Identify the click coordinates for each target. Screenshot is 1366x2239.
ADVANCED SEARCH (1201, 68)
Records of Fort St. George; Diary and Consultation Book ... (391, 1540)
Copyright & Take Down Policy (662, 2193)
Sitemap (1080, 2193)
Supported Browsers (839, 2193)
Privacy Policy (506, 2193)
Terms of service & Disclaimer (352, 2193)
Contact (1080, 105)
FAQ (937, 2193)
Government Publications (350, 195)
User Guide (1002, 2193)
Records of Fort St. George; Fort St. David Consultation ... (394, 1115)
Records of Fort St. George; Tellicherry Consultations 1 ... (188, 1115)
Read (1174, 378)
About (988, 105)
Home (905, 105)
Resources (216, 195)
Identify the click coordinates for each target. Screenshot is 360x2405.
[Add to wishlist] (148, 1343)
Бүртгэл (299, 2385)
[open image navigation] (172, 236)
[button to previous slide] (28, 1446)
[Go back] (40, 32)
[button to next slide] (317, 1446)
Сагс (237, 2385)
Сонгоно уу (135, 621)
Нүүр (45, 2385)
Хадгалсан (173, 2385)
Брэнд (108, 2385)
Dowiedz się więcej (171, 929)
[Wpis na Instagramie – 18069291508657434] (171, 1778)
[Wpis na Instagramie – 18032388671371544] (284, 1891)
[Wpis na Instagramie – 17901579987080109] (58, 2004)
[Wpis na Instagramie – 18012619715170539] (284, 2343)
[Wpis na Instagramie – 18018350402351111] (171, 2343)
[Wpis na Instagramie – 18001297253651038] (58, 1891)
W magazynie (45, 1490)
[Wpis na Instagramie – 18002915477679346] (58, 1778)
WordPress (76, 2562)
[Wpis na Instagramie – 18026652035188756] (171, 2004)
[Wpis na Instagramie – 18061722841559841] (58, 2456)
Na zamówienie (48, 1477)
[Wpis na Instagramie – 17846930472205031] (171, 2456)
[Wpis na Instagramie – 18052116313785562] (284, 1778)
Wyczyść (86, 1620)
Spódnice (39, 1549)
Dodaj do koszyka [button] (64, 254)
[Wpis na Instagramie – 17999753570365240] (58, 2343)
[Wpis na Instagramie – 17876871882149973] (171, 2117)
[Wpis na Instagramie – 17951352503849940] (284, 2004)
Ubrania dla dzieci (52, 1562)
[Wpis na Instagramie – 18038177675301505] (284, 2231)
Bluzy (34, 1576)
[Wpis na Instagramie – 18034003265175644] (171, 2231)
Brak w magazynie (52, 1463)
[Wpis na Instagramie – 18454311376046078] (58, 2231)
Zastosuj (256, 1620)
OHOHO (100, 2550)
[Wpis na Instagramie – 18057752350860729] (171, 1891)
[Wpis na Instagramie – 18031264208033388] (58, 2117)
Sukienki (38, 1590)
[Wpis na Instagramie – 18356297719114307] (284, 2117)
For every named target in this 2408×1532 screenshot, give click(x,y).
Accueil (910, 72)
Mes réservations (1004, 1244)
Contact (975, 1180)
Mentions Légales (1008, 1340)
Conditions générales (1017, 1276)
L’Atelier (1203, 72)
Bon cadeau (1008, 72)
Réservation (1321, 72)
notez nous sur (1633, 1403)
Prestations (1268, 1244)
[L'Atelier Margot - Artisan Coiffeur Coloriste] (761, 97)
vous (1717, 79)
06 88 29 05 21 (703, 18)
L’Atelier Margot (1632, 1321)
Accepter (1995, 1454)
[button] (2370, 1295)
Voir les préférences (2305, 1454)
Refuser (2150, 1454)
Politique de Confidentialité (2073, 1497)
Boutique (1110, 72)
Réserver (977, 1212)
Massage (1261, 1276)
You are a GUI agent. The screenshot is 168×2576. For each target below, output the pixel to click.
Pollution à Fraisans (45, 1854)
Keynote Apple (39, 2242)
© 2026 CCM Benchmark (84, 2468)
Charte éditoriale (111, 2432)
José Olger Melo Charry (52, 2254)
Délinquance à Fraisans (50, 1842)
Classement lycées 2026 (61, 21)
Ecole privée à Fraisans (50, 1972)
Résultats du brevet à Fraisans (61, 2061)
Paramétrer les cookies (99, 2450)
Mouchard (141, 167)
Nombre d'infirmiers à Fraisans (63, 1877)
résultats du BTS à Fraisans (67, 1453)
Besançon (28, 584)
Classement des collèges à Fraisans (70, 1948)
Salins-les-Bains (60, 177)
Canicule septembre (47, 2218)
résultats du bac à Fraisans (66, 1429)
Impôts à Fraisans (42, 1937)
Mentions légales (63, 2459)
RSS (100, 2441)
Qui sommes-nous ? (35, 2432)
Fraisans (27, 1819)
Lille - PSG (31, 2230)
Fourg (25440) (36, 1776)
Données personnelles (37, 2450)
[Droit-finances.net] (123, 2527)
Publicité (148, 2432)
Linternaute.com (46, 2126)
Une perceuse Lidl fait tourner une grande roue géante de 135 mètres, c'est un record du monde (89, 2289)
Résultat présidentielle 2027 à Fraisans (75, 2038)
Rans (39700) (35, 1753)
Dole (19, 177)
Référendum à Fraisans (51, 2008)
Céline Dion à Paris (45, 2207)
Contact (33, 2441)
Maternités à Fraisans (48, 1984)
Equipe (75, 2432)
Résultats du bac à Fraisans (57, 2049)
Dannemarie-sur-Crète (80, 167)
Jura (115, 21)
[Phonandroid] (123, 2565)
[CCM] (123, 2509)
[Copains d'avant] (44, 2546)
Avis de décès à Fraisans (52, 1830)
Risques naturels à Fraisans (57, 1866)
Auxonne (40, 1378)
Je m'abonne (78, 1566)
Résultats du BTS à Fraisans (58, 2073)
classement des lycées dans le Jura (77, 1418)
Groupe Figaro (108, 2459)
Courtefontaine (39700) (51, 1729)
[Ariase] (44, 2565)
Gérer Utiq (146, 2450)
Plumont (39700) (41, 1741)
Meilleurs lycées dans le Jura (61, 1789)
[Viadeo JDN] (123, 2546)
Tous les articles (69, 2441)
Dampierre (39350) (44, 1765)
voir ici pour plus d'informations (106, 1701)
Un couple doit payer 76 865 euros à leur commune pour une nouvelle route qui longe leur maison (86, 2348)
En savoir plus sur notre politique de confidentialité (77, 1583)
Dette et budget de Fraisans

Problem requirements:
Repeat every record, keeping each line exactly as it is.

Response box:
Identify the click coordinates for each target. Screenshot is 1366x2239.
ADVANCED SEARCH (1201, 68)
Records of Fort St. George; Diary and Consultation Book ... (391, 1540)
Copyright & Take Down Policy (662, 2193)
Sitemap (1080, 2193)
Supported Browsers (839, 2193)
Privacy Policy (506, 2193)
Terms of service & Disclaimer (352, 2193)
Contact (1080, 105)
FAQ (937, 2193)
Government Publications (350, 195)
User Guide (1002, 2193)
Records of Fort St. George; Fort St. David Consultation ... (394, 1115)
Records of Fort St. George; Tellicherry Consultations 1 ... (188, 1115)
Read (1174, 378)
About (988, 105)
Home (905, 105)
Resources (216, 195)
Identify the click coordinates for each target. Screenshot is 360x2405.
[Add to wishlist] (148, 1343)
Бүртгэл (299, 2385)
[open image navigation] (172, 236)
[button to previous slide] (28, 1446)
[Go back] (40, 32)
[button to next slide] (317, 1446)
Сагс (237, 2385)
Сонгоно уу (135, 621)
Нүүр (45, 2385)
Хадгалсан (173, 2385)
Брэнд (108, 2385)
Dowiedz się więcej (171, 929)
[Wpis na Instagramie – 18069291508657434] (171, 1778)
[Wpis na Instagramie – 18032388671371544] (284, 1891)
[Wpis na Instagramie – 17901579987080109] (58, 2004)
[Wpis na Instagramie – 18012619715170539] (284, 2343)
[Wpis na Instagramie – 18018350402351111] (171, 2343)
[Wpis na Instagramie – 18001297253651038] (58, 1891)
W magazynie (45, 1490)
[Wpis na Instagramie – 18002915477679346] (58, 1778)
WordPress (76, 2562)
[Wpis na Instagramie – 18026652035188756] (171, 2004)
[Wpis na Instagramie – 18061722841559841] (58, 2456)
Na zamówienie (48, 1477)
[Wpis na Instagramie – 17846930472205031] (171, 2456)
[Wpis na Instagramie – 18052116313785562] (284, 1778)
Wyczyść (86, 1620)
Spódnice (39, 1549)
Dodaj do koszyka [button] (64, 254)
[Wpis na Instagramie – 17999753570365240] (58, 2343)
[Wpis na Instagramie – 17876871882149973] (171, 2117)
[Wpis na Instagramie – 17951352503849940] (284, 2004)
Ubrania dla dzieci (52, 1562)
[Wpis na Instagramie – 18038177675301505] (284, 2231)
Bluzy (34, 1576)
[Wpis na Instagramie – 18034003265175644] (171, 2231)
Brak w magazynie (52, 1463)
[Wpis na Instagramie – 18454311376046078] (58, 2231)
Zastosuj (256, 1620)
OHOHO (100, 2550)
[Wpis na Instagramie – 18057752350860729] (171, 1891)
[Wpis na Instagramie – 18031264208033388] (58, 2117)
Sukienki (38, 1590)
[Wpis na Instagramie – 18356297719114307] (284, 2117)
For every named target in this 2408×1532 screenshot, give click(x,y).
Accueil (910, 72)
Mes réservations (1004, 1244)
Contact (975, 1180)
Mentions Légales (1008, 1340)
Conditions générales (1017, 1276)
L’Atelier (1203, 72)
Bon cadeau (1008, 72)
Réservation (1321, 72)
notez nous sur (1633, 1403)
Prestations (1268, 1244)
[L'Atelier Margot - Artisan Coiffeur Coloriste] (761, 97)
vous (1717, 79)
06 88 29 05 21 (703, 18)
L’Atelier Margot (1632, 1321)
Accepter (1995, 1454)
[button] (2370, 1295)
Voir les préférences (2305, 1454)
Refuser (2150, 1454)
Politique de Confidentialité (2073, 1497)
Boutique (1110, 72)
Réserver (977, 1212)
Massage (1261, 1276)
You are a GUI agent. The screenshot is 168×2576. For each target below, output the pixel to click.
Pollution à Fraisans (45, 1854)
Keynote Apple (39, 2242)
© 2026 CCM Benchmark (84, 2468)
Charte éditoriale (111, 2432)
José Olger Melo Charry (52, 2254)
Délinquance à Fraisans (50, 1842)
Classement lycées 2026 (61, 21)
Ecole privée à Fraisans (50, 1972)
Résultats du brevet à Fraisans (61, 2061)
Paramétrer les cookies (99, 2450)
Mouchard (141, 167)
Nombre d'infirmiers à Fraisans (63, 1877)
résultats du BTS à Fraisans (67, 1453)
Besançon (28, 584)
Classement des collèges à Fraisans (70, 1948)
Salins-les-Bains (60, 177)
Canicule septembre (47, 2218)
résultats du bac à Fraisans (66, 1429)
Impôts à Fraisans (42, 1937)
Mentions légales (63, 2459)
RSS (100, 2441)
Qui sommes-nous ? (35, 2432)
Fraisans (27, 1819)
Lille - PSG (31, 2230)
Fourg (25440) (36, 1776)
Données personnelles (37, 2450)
[Droit-finances.net] (123, 2527)
Publicité (148, 2432)
Linternaute.com (46, 2126)
Une perceuse Lidl fait tourner une grande roue géante de 135 mètres, c'est un record du monde (89, 2289)
Résultat présidentielle 2027 à Fraisans (75, 2038)
Rans (39700) (35, 1753)
Dole (19, 177)
Référendum à Fraisans (51, 2008)
Céline Dion à Paris (45, 2207)
Contact (33, 2441)
Maternités à Fraisans (48, 1984)
Equipe (75, 2432)
Résultats du bac à Fraisans (57, 2049)
Dannemarie-sur-Crète (80, 167)
Jura (115, 21)
[Phonandroid] (123, 2565)
[CCM] (123, 2509)
[Copains d'avant] (44, 2546)
Avis de décès à Fraisans (52, 1830)
Risques naturels à Fraisans (57, 1866)
Auxonne (40, 1378)
Je m'abonne (78, 1566)
Résultats du BTS à Fraisans (58, 2073)
classement des lycées dans le Jura (77, 1418)
Groupe Figaro (108, 2459)
Courtefontaine (39700) (51, 1729)
[Ariase] (44, 2565)
Gérer Utiq (146, 2450)
Plumont (39700) (41, 1741)
Meilleurs lycées dans le Jura (61, 1789)
[Viadeo JDN] (123, 2546)
Tous les articles (69, 2441)
Dampierre (39350) (44, 1765)
voir ici pour plus d'informations (106, 1701)
Un couple doit payer 76 865 euros à leur commune pour une nouvelle route qui longe leur maison (86, 2348)
En savoir plus sur notre politique de confidentialité (77, 1583)
Dette et budget de Fraisans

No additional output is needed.